Start of DATA

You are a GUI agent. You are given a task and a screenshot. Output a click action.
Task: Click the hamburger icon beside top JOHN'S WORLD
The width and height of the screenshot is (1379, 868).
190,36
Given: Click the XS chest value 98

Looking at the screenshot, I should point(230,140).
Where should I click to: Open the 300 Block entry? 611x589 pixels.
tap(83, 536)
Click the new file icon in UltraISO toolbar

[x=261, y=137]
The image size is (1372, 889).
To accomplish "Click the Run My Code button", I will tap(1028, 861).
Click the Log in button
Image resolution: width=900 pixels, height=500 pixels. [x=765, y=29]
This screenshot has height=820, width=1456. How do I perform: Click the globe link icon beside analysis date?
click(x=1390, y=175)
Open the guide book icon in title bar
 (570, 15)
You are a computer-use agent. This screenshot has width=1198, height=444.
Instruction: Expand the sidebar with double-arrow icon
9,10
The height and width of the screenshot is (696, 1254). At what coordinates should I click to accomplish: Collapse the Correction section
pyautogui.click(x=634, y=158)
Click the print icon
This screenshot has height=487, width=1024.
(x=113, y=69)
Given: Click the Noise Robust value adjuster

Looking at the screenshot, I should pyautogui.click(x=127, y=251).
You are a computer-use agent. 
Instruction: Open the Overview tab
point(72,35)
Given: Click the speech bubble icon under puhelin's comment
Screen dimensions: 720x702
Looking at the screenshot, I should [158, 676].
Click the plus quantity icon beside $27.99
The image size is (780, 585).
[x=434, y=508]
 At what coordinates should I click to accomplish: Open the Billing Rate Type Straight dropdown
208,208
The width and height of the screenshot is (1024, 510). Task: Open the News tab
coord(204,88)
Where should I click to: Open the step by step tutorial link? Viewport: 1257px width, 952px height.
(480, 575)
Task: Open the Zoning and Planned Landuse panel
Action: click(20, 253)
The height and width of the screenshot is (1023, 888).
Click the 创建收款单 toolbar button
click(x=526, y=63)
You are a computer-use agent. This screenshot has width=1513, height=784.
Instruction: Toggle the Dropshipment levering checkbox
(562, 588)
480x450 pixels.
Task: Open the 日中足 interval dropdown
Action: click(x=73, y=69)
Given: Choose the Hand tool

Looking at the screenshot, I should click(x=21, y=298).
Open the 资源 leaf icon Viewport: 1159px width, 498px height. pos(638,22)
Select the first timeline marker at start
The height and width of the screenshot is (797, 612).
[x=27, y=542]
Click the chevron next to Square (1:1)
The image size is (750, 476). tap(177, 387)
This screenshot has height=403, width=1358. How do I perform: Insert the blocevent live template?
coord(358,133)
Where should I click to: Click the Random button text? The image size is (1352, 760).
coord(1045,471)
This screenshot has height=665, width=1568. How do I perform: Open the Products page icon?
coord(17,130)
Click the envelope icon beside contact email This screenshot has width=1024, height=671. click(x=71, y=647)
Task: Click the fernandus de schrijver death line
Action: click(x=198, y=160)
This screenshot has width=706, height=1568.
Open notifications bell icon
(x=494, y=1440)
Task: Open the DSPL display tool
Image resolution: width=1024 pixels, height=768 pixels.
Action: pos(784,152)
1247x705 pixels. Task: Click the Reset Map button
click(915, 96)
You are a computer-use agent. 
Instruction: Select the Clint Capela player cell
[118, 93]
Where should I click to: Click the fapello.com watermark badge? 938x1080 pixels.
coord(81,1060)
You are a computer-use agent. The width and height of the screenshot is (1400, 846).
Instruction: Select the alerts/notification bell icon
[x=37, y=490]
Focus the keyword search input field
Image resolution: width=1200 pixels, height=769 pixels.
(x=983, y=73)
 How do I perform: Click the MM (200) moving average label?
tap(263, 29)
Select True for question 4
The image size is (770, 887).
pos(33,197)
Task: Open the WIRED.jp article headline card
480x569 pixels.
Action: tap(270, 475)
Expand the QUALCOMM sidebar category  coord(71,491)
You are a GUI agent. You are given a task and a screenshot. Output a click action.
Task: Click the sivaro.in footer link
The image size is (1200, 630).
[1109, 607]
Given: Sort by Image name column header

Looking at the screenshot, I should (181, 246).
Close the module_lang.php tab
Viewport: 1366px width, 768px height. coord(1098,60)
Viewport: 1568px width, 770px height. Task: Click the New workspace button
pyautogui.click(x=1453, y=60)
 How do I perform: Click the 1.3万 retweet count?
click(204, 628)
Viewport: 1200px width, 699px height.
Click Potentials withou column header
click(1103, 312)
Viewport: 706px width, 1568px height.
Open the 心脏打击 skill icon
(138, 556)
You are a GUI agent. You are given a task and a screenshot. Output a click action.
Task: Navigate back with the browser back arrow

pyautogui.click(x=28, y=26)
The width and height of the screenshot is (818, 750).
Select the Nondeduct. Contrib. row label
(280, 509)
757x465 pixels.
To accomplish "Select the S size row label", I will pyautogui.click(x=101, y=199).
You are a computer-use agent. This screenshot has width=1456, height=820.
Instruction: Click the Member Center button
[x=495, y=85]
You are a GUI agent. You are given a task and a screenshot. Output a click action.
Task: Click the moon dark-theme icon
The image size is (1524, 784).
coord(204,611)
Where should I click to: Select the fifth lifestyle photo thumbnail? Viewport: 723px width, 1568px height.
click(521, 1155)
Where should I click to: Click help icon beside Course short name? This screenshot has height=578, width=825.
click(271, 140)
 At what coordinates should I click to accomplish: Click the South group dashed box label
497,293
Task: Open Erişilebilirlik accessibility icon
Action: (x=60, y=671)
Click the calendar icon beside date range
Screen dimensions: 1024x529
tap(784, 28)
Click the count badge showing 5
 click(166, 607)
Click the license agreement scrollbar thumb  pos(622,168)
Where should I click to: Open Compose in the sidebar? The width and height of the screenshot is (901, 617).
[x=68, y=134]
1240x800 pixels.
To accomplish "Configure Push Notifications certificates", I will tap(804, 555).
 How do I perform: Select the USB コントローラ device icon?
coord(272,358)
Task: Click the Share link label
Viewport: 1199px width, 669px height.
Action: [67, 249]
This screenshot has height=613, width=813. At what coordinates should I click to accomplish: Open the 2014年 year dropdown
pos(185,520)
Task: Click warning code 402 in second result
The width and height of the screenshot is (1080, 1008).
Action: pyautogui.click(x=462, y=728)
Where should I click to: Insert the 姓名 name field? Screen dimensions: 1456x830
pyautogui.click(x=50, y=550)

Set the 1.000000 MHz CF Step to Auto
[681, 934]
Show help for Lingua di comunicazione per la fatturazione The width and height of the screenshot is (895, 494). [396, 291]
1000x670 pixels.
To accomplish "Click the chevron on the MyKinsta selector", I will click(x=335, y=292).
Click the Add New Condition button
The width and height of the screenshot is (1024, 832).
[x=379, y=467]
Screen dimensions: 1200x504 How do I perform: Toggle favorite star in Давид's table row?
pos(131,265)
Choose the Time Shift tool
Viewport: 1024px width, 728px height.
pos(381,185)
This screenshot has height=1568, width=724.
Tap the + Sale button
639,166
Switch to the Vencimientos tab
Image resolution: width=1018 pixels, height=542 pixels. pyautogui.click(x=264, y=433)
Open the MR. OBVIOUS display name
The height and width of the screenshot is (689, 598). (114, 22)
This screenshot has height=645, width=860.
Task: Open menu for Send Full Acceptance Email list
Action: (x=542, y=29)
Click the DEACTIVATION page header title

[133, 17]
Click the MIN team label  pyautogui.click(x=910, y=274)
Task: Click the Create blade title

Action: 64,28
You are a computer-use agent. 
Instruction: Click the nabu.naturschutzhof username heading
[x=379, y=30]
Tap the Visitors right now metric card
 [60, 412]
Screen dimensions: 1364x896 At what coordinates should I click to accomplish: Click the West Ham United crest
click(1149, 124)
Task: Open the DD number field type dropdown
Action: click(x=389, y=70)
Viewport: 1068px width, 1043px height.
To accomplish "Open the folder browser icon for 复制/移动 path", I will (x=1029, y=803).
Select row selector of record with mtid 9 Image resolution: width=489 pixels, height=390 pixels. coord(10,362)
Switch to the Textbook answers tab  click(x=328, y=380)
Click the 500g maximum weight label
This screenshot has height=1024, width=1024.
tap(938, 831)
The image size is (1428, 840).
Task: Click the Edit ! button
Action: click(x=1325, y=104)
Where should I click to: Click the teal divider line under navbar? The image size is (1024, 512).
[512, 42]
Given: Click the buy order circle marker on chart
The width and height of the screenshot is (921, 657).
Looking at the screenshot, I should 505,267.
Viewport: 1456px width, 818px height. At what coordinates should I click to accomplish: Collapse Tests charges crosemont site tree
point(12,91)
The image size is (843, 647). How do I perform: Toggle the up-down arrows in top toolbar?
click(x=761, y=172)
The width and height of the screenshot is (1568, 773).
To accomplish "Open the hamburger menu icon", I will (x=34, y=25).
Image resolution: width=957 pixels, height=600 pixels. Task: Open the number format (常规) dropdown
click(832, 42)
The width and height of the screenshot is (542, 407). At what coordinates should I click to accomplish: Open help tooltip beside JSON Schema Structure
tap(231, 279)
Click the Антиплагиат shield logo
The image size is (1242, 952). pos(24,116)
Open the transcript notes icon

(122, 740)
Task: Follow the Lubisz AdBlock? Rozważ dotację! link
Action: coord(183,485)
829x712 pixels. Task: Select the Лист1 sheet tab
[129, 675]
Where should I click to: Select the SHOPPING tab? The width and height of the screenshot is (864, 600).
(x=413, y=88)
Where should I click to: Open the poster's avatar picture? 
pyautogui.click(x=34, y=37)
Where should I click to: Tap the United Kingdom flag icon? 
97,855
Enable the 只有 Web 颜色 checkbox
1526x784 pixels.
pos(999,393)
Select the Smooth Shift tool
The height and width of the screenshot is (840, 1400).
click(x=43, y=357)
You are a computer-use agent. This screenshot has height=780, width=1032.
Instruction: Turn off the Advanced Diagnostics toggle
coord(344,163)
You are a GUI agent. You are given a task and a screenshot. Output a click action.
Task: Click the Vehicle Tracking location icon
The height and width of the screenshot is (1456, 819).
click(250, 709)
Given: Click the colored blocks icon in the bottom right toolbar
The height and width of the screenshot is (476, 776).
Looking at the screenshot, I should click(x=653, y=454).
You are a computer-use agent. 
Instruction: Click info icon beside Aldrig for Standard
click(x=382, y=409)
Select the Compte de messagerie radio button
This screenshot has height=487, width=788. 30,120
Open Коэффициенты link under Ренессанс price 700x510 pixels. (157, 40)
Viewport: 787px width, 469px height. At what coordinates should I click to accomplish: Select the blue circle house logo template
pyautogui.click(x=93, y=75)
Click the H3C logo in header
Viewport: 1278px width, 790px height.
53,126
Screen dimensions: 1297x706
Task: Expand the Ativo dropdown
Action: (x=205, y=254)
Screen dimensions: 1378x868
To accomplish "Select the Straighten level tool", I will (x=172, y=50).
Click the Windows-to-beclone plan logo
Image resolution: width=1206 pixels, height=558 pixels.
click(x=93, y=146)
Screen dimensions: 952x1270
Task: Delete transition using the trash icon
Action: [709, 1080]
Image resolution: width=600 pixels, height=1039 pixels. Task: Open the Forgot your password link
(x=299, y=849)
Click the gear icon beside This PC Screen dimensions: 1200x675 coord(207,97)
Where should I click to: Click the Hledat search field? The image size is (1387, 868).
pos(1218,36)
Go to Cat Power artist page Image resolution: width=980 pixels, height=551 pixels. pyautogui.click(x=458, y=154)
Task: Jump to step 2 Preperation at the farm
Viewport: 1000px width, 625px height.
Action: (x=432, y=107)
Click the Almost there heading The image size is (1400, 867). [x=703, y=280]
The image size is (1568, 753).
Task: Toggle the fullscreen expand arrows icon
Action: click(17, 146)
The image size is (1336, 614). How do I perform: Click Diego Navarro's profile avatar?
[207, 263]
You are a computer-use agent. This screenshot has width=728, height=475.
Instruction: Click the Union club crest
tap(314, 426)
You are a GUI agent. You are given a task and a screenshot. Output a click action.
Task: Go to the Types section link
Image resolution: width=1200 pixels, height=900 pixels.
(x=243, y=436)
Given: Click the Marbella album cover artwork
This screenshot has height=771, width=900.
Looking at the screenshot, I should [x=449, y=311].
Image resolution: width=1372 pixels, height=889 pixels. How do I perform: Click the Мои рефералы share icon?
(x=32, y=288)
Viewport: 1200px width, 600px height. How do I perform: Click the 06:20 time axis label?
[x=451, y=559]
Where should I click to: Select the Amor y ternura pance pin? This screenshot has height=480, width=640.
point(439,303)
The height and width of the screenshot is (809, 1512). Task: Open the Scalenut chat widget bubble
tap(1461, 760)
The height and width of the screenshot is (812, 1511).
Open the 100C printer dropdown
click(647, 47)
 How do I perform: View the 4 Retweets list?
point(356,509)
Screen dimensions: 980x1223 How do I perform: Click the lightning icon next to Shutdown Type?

End of DATA

### INSTRUCTIONS TO FOLLOW
When the line with "Task: Open the DSPL display tool" is reached in the data above, begin copying, and stop after the line with "You are a computer-use agent. The"; copy each line exactly, both ends included.

### RESULT OF THIS EXERCISE
Task: Open the DSPL display tool
Image resolution: width=1024 pixels, height=768 pixels.
Action: pos(784,152)
1247x705 pixels. Task: Click the Reset Map button
click(915, 96)
You are a computer-use agent. 
Instruction: Select the Clint Capela player cell
[118, 93]
Where should I click to: Click the fapello.com watermark badge? 938x1080 pixels.
coord(81,1060)
You are a computer-use agent. The width and height of the screenshot is (1400, 846).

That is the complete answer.